記憶の中で生きる君へ、この空に誓う
『うん、一人になりたくて。あなたは?』
『俺も。ここは……空が近いから……』
そう言って空を見上げた源先輩は、すごく清々しい笑顔をしていたのを、今でも覚えてる。
「この時にはもう、死ぬつもりだったんだよな……」
蒼大先輩の言葉に胸が締め付けられる。
そうだ、私と話した後に、源先輩は自殺したんだ。
それに、気づくと、源先輩の言葉、表情一つ一つが切なくて、悲しくて…泣きそうになった。
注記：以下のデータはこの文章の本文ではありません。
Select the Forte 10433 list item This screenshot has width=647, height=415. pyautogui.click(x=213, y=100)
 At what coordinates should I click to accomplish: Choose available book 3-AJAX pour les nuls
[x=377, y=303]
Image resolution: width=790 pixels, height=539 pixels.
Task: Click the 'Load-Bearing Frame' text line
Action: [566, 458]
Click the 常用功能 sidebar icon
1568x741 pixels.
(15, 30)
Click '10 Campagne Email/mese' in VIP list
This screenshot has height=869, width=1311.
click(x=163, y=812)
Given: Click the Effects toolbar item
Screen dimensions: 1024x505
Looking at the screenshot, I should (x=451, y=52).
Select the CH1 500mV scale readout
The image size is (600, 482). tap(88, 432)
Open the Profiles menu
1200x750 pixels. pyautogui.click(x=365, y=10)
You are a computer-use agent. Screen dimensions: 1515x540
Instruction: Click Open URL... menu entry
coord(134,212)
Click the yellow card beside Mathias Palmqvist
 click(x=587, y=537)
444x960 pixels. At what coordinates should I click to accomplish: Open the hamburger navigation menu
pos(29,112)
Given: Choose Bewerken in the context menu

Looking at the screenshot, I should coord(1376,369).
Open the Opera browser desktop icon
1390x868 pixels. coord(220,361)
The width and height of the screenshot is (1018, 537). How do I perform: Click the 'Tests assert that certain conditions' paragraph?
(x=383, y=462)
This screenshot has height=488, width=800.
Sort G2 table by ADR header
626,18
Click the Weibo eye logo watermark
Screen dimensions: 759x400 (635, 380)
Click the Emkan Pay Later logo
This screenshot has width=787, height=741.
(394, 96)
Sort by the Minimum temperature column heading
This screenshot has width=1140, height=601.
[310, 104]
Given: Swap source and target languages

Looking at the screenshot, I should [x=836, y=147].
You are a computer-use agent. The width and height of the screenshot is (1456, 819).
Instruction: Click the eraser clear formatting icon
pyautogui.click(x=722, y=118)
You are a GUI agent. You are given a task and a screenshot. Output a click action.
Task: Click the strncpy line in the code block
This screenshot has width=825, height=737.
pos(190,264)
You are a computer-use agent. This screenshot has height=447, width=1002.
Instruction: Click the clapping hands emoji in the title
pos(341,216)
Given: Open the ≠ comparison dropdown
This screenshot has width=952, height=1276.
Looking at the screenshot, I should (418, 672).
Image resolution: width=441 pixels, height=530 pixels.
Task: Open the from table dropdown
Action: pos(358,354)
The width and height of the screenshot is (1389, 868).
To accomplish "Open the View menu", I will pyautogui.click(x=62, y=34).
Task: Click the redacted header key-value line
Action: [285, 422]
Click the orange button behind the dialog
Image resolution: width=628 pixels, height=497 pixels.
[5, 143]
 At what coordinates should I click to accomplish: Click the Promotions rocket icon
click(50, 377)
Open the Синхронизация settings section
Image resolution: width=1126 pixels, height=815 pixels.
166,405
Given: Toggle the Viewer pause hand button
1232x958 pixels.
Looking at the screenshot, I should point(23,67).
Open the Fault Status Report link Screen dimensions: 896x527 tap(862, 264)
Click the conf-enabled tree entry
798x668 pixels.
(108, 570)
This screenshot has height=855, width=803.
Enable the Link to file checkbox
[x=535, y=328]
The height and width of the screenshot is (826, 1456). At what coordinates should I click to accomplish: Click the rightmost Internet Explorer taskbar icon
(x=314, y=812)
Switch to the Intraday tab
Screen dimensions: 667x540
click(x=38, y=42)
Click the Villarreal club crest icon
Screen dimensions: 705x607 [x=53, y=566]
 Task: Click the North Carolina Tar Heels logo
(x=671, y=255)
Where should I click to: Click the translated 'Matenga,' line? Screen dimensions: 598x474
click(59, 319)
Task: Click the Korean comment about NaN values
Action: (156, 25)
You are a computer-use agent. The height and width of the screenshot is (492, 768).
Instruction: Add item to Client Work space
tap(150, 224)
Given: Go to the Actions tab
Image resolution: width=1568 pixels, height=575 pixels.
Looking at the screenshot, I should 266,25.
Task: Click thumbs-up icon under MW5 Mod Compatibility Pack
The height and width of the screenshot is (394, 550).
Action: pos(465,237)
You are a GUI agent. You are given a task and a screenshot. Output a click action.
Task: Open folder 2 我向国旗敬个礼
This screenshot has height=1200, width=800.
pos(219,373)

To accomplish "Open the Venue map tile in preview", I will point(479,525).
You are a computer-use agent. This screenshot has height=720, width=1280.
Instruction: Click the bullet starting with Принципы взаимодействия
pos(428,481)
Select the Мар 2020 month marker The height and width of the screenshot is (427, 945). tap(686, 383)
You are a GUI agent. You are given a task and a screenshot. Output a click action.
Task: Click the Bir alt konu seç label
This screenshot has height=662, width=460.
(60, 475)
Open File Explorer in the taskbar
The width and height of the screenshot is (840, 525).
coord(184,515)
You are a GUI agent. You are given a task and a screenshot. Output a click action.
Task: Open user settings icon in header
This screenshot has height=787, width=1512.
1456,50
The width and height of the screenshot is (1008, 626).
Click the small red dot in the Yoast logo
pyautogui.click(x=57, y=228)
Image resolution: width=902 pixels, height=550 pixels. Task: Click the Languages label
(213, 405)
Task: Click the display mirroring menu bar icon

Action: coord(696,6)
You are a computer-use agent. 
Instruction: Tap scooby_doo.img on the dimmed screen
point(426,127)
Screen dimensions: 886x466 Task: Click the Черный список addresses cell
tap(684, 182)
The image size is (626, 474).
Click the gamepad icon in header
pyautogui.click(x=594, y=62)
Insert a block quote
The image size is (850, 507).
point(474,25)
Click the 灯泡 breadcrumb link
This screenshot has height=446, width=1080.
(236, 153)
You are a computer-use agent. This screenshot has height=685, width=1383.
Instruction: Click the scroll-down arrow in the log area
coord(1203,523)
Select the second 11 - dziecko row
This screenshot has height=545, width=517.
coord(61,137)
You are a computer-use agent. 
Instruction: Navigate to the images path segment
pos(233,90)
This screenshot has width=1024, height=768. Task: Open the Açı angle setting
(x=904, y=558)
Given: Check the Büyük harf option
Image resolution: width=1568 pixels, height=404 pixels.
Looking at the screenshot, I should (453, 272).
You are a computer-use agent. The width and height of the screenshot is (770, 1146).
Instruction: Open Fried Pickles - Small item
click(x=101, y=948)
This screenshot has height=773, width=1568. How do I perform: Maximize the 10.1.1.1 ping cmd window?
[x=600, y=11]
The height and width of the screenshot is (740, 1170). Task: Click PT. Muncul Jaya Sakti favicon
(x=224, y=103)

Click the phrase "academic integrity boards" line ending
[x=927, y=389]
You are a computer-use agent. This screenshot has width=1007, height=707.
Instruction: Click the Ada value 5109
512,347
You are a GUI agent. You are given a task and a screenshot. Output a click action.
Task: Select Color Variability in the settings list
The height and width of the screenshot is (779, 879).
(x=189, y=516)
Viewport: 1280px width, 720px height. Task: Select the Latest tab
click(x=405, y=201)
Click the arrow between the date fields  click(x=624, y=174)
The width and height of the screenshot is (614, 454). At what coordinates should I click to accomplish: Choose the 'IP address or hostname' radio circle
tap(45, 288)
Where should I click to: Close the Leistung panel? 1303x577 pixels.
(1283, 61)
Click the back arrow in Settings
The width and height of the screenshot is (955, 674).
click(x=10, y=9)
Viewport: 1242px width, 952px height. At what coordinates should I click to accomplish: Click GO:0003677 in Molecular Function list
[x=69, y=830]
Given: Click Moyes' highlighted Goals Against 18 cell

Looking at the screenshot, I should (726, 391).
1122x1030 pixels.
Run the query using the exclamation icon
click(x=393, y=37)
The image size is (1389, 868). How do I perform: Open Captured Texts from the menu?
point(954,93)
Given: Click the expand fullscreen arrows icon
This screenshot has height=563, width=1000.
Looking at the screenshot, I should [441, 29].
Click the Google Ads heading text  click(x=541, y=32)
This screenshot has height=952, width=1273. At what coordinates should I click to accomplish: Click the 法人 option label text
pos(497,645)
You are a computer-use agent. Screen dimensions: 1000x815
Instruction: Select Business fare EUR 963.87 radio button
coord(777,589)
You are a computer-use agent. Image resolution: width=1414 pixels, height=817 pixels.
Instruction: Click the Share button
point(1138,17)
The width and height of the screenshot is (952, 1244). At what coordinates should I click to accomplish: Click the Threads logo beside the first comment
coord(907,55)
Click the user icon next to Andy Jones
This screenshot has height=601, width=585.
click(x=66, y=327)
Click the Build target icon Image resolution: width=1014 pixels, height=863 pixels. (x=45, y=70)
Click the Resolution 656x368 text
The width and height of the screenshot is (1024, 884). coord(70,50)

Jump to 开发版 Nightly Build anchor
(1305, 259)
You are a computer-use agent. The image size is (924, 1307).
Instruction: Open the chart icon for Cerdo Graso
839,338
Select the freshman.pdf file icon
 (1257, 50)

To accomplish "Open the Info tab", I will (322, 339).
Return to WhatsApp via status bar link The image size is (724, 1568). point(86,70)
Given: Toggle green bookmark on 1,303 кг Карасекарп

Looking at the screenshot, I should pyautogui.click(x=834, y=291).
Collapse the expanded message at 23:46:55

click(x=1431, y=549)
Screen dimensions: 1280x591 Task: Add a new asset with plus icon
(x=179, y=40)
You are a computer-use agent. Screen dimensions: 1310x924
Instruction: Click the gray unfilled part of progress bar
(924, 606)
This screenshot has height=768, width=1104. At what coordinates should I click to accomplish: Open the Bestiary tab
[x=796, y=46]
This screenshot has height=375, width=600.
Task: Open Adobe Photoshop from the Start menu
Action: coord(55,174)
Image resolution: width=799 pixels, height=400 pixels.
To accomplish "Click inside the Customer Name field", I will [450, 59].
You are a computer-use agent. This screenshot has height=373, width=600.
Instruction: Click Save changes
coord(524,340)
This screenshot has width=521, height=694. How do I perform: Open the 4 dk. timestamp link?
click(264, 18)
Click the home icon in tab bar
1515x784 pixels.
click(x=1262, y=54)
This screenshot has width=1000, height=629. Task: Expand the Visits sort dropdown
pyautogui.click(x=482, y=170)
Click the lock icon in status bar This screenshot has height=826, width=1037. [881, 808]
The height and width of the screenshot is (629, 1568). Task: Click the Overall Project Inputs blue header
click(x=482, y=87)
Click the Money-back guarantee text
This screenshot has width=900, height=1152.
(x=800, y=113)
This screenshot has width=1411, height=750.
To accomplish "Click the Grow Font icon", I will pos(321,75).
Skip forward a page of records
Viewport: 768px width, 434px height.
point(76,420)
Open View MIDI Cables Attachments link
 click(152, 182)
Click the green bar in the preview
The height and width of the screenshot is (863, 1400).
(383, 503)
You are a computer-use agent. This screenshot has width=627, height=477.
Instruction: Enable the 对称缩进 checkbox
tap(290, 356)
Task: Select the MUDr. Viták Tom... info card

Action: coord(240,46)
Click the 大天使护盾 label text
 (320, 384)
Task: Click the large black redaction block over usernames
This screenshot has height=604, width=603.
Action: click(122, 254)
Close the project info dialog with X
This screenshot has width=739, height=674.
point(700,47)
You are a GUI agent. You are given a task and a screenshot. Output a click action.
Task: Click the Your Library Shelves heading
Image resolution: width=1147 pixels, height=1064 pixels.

『あの空の向こうには、俺たちには想像も出来ない、楽園が広がっているらしいんだ』
『へぇ……』
そんな楽園があったらいいのにって、私も思ったっけ。
「楽園……?」
「たぶん、誰の目も気にしない、ただ平穏に過ごす事が出来る楽園……の事だと思います」
源先輩は、この時すでに見えていたんだろう。
あの青空の向こうにある楽園が。
「静月も、行きたいと思ってたのか?」
「……そうですね、この時は」
「俺が静月に、源に似てるって言ったのを覚えてるか?」
蒼大先輩とであって間もない頃に、そんな事を言われたような気がする。
結局、どんな所が似てたのか、聞いてなかったけど、今の私にはわかる気がする。